Exercise: Please turn the listing below into a numbered list, dropping any blank lines.

Data for the task:
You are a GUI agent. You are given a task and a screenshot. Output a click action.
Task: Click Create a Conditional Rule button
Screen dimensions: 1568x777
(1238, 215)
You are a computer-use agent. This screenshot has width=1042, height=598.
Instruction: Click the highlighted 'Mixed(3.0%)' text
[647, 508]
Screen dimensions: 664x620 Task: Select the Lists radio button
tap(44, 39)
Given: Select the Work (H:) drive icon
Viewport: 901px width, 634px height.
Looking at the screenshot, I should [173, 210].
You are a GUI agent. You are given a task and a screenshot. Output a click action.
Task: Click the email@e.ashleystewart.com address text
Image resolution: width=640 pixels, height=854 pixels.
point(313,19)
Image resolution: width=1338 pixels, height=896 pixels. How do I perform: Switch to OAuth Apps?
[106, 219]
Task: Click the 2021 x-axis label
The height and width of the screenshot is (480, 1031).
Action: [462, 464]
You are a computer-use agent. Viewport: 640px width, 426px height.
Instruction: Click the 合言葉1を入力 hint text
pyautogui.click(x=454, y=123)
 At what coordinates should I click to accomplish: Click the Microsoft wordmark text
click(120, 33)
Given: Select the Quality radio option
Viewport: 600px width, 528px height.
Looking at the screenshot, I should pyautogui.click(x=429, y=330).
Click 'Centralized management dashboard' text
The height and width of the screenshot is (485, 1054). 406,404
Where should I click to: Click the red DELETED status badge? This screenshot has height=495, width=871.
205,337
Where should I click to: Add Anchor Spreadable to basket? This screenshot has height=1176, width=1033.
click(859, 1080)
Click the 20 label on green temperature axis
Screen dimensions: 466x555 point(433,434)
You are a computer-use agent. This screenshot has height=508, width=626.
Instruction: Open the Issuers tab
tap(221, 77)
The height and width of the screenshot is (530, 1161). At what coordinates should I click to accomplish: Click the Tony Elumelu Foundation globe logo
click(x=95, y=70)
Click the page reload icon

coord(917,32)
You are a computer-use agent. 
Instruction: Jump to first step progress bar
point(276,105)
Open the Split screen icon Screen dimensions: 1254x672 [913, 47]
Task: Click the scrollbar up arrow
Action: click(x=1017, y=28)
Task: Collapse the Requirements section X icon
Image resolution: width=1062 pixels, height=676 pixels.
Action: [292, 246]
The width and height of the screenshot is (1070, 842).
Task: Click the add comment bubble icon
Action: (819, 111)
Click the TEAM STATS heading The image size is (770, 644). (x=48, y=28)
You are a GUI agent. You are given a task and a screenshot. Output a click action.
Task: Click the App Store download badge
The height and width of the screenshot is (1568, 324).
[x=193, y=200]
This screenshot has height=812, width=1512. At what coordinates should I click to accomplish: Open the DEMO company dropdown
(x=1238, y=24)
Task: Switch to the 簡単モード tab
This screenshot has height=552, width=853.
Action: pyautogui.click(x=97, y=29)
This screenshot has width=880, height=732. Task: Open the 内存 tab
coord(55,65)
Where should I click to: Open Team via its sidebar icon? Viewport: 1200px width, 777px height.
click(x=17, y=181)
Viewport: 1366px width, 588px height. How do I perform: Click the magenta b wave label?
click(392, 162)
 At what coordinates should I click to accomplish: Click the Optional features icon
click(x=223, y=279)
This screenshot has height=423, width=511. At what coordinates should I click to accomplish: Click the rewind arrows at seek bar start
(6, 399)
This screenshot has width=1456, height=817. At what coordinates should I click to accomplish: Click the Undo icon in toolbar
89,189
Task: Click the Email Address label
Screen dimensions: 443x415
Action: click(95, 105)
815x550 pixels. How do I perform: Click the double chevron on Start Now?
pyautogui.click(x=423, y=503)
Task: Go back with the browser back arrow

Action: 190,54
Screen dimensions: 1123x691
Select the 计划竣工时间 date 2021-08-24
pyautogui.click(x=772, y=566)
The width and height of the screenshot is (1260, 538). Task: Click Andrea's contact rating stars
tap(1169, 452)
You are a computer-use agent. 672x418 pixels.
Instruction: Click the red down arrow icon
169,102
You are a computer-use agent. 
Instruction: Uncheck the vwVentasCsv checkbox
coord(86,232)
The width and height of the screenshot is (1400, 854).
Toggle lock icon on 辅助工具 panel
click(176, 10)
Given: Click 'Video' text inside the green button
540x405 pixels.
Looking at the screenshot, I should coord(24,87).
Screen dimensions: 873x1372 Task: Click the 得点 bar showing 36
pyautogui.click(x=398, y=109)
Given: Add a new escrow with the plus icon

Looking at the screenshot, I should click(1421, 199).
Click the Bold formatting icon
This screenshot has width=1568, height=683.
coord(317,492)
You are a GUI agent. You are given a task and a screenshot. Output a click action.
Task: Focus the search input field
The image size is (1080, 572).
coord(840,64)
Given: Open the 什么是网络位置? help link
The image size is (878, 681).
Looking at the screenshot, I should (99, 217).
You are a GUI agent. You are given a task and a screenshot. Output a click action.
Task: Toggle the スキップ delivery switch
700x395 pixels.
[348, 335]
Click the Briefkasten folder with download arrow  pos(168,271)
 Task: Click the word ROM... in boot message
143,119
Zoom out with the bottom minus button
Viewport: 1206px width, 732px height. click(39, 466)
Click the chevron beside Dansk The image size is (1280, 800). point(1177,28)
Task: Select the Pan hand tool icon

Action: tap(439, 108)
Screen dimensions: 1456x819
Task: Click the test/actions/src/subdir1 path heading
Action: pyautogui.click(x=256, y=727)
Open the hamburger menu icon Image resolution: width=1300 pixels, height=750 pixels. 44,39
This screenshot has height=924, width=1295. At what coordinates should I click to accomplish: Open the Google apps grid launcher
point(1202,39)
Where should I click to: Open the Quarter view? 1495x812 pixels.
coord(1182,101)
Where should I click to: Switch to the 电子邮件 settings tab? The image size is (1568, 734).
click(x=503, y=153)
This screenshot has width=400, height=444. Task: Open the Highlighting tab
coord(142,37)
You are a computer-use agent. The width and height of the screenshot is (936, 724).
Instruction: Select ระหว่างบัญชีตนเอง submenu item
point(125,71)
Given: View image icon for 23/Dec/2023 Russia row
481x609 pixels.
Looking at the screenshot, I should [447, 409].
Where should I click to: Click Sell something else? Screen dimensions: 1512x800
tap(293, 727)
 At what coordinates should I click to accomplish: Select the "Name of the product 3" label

Correct response:
1. You are a GUI agent. You are given a task and a screenshot. Output a click action.
2. Task: Click Create a Conditional Rule button
3. Screen dimensions: 1568x777
4. (1238, 215)
5. You are a computer-use agent. This screenshot has width=1042, height=598.
6. Instruction: Click the highlighted 'Mixed(3.0%)' text
7. [647, 508]
8. Screen dimensions: 664x620 Task: Select the Lists radio button
9. tap(44, 39)
10. Given: Select the Work (H:) drive icon
11. Viewport: 901px width, 634px height.
12. Looking at the screenshot, I should [173, 210].
13. You are a GUI agent. You are given a task and a screenshot. Output a click action.
14. Task: Click the email@e.ashleystewart.com address text
15. Image resolution: width=640 pixels, height=854 pixels.
16. point(313,19)
17. Image resolution: width=1338 pixels, height=896 pixels. How do I perform: Switch to OAuth Apps?
18. [106, 219]
19. Task: Click the 2021 x-axis label
20. The height and width of the screenshot is (480, 1031).
21. Action: [462, 464]
22. You are a computer-use agent. Viewport: 640px width, 426px height.
23. Instruction: Click the 合言葉1を入力 hint text
24. pyautogui.click(x=454, y=123)
25.  At what coordinates should I click to accomplish: Click the Microsoft wordmark text
26. click(120, 33)
27. Given: Select the Quality radio option
28. Viewport: 600px width, 528px height.
29. Looking at the screenshot, I should pyautogui.click(x=429, y=330).
30. Click 'Centralized management dashboard' text
31. The height and width of the screenshot is (485, 1054). 406,404
32. Where should I click to: Click the red DELETED status badge? This screenshot has height=495, width=871.
33. 205,337
34. Where should I click to: Add Anchor Spreadable to basket? This screenshot has height=1176, width=1033.
35. click(859, 1080)
36. Click the 20 label on green temperature axis
37. Screen dimensions: 466x555 point(433,434)
38. You are a computer-use agent. This screenshot has height=508, width=626.
39. Instruction: Open the Issuers tab
40. tap(221, 77)
41. The height and width of the screenshot is (530, 1161). At what coordinates should I click to accomplish: Click the Tony Elumelu Foundation globe logo
42. click(x=95, y=70)
43. Click the page reload icon
44. coord(917,32)
45. You are a computer-use agent. 
46. Instruction: Jump to first step progress bar
47. point(276,105)
48. Open the Split screen icon Screen dimensions: 1254x672 [913, 47]
49. Task: Click the scrollbar up arrow
50. Action: click(x=1017, y=28)
51. Task: Collapse the Requirements section X icon
52. Image resolution: width=1062 pixels, height=676 pixels.
53. Action: [292, 246]
54. The width and height of the screenshot is (1070, 842).
55. Task: Click the add comment bubble icon
56. Action: (819, 111)
57. Click the TEAM STATS heading The image size is (770, 644). (x=48, y=28)
58. You are a GUI agent. You are given a task and a screenshot. Output a click action.
59. Task: Click the App Store download badge
60. The height and width of the screenshot is (1568, 324).
61. [x=193, y=200]
62. This screenshot has height=812, width=1512. At what coordinates should I click to accomplish: Open the DEMO company dropdown
63. (x=1238, y=24)
64. Task: Switch to the 簡単モード tab
65. This screenshot has height=552, width=853.
66. Action: pyautogui.click(x=97, y=29)
67. This screenshot has width=880, height=732. Task: Open the 内存 tab
68. coord(55,65)
69. Where should I click to: Open Team via its sidebar icon? Viewport: 1200px width, 777px height.
70. click(x=17, y=181)
71. Viewport: 1366px width, 588px height. How do I perform: Click the magenta b wave label?
72. click(392, 162)
73.  At what coordinates should I click to accomplish: Click the Optional features icon
74. click(x=223, y=279)
75. This screenshot has height=423, width=511. At what coordinates should I click to accomplish: Click the rewind arrows at seek bar start
76. (6, 399)
77. This screenshot has width=1456, height=817. At what coordinates should I click to accomplish: Click the Undo icon in toolbar
78. 89,189
79. Task: Click the Email Address label
80. Screen dimensions: 443x415
81. Action: click(95, 105)
82. 815x550 pixels. How do I perform: Click the double chevron on Start Now?
83. pyautogui.click(x=423, y=503)
84. Task: Go back with the browser back arrow
85. Action: 190,54
86. Screen dimensions: 1123x691
87. Select the 计划竣工时间 date 2021-08-24
88. pyautogui.click(x=772, y=566)
89. The width and height of the screenshot is (1260, 538). Task: Click Andrea's contact rating stars
90. tap(1169, 452)
91. You are a computer-use agent. 672x418 pixels.
92. Instruction: Click the red down arrow icon
93. 169,102
94. You are a computer-use agent. 
95. Instruction: Uncheck the vwVentasCsv checkbox
96. coord(86,232)
97. The width and height of the screenshot is (1400, 854).
98. Toggle lock icon on 辅助工具 panel
99. click(176, 10)
100. Given: Click 'Video' text inside the green button
101. 540x405 pixels.
102. Looking at the screenshot, I should coord(24,87).
103. Screen dimensions: 873x1372 Task: Click the 得点 bar showing 36
104. pyautogui.click(x=398, y=109)
105. Given: Add a new escrow with the plus icon
106. Looking at the screenshot, I should click(1421, 199).
107. Click the Bold formatting icon
108. This screenshot has width=1568, height=683.
109. coord(317,492)
110. You are a GUI agent. You are given a task and a screenshot. Output a click action.
111. Task: Focus the search input field
112. The image size is (1080, 572).
113. coord(840,64)
114. Given: Open the 什么是网络位置? help link
115. The image size is (878, 681).
116. Looking at the screenshot, I should (99, 217).
117. You are a GUI agent. You are given a task and a screenshot. Output a click action.
118. Task: Toggle the スキップ delivery switch
119. 700x395 pixels.
120. [348, 335]
121. Click the Briefkasten folder with download arrow  pos(168,271)
122.  Task: Click the word ROM... in boot message
123. 143,119
124. Zoom out with the bottom minus button
125. Viewport: 1206px width, 732px height. click(39, 466)
126. Click the chevron beside Dansk The image size is (1280, 800). point(1177,28)
127. Task: Select the Pan hand tool icon
128. Action: tap(439, 108)
129. Screen dimensions: 1456x819
130. Task: Click the test/actions/src/subdir1 path heading
131. Action: pyautogui.click(x=256, y=727)
132. Open the hamburger menu icon Image resolution: width=1300 pixels, height=750 pixels. 44,39
133. This screenshot has height=924, width=1295. At what coordinates should I click to accomplish: Open the Google apps grid launcher
134. point(1202,39)
135. Where should I click to: Open the Quarter view? 1495x812 pixels.
136. coord(1182,101)
137. Where should I click to: Switch to the 电子邮件 settings tab? The image size is (1568, 734).
138. click(x=503, y=153)
139. This screenshot has width=400, height=444. Task: Open the Highlighting tab
140. coord(142,37)
141. You are a computer-use agent. The width and height of the screenshot is (936, 724).
142. Instruction: Select ระหว่างบัญชีตนเอง submenu item
143. point(125,71)
144. Given: View image icon for 23/Dec/2023 Russia row
145. 481x609 pixels.
146. Looking at the screenshot, I should [447, 409].
147. Where should I click to: Click Sell something else? Screen dimensions: 1512x800
148. tap(293, 727)
149.  At what coordinates should I click to accomplish: Select the "Name of the product 3" label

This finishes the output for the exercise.